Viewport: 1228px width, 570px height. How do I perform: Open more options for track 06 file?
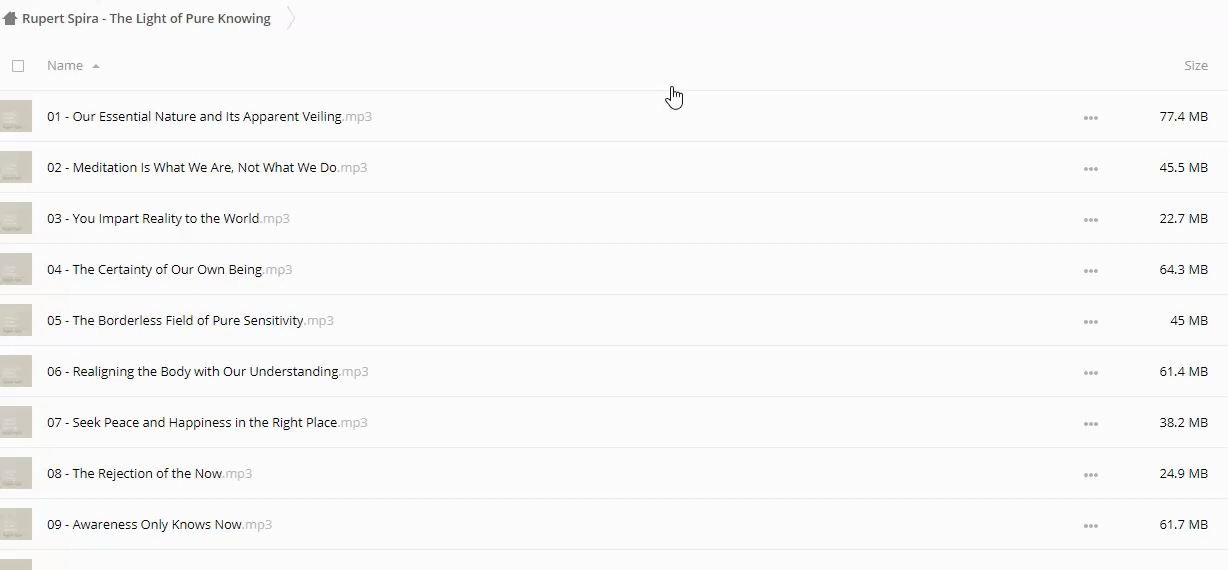[1090, 373]
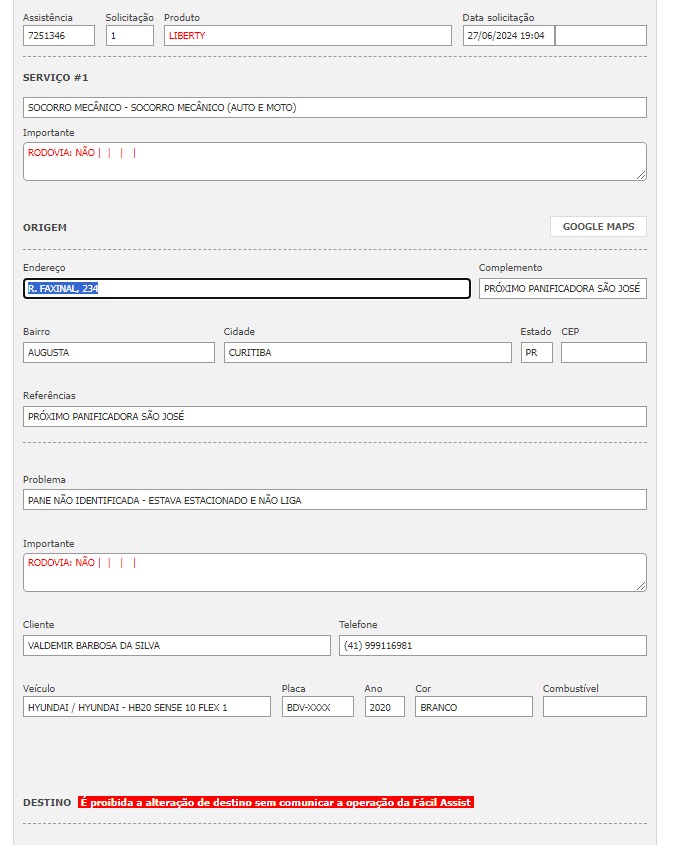
Task: Click the Produto field showing LIBERTY
Action: (308, 36)
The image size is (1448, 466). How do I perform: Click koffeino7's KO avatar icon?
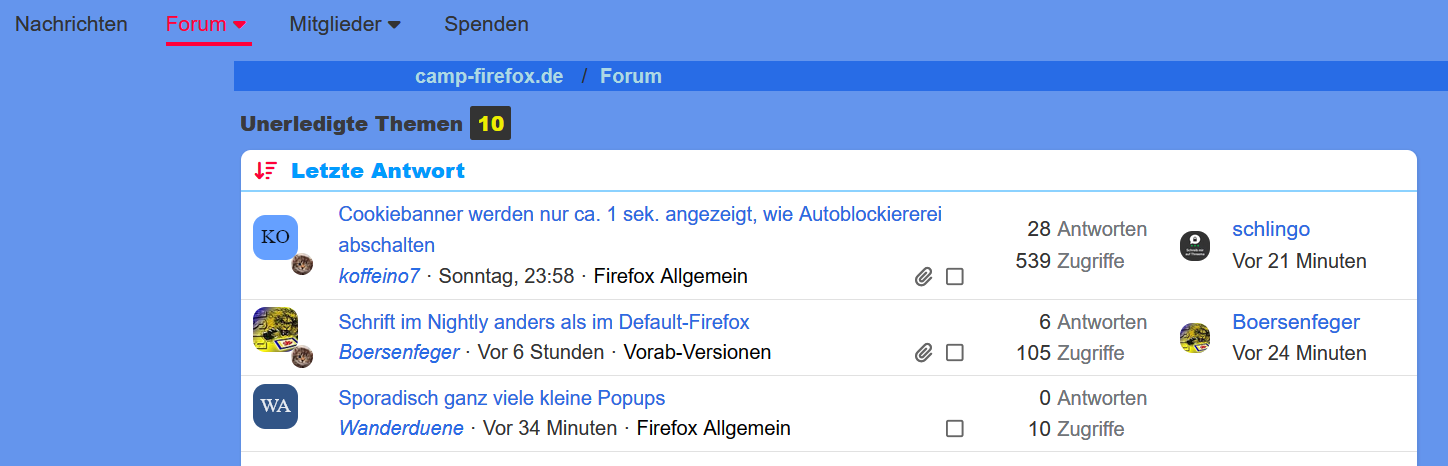pos(275,237)
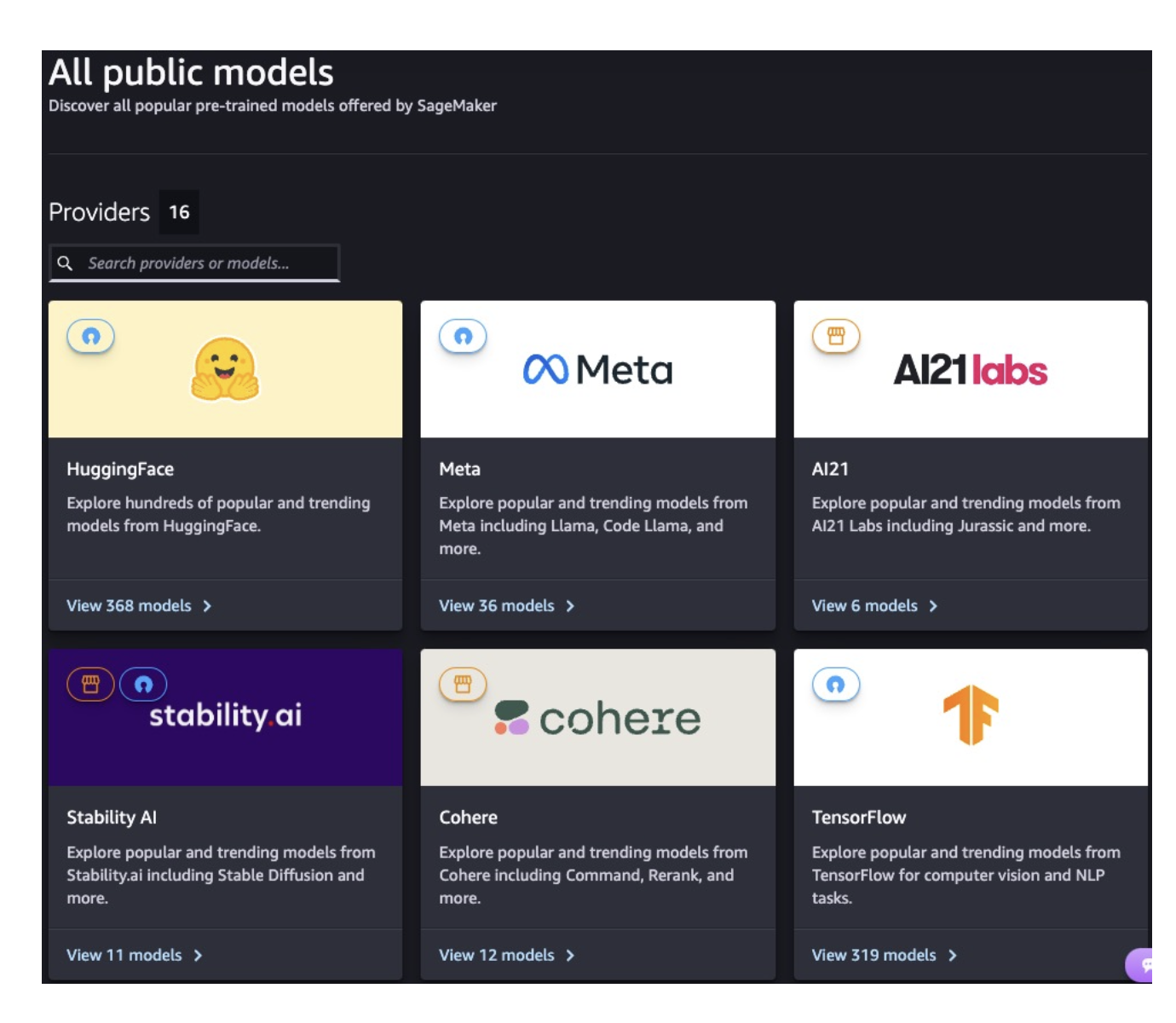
..............................
▸ **Assignment**: Set down exactly and only the lines from the line that contains "The image size" through the last line of the entries above, with both of those lines included and the pictures left out.

▸ **Result of this task**:
The image size is (1448, 466). How do I perform: Click koffeino7's KO avatar icon?
pos(275,237)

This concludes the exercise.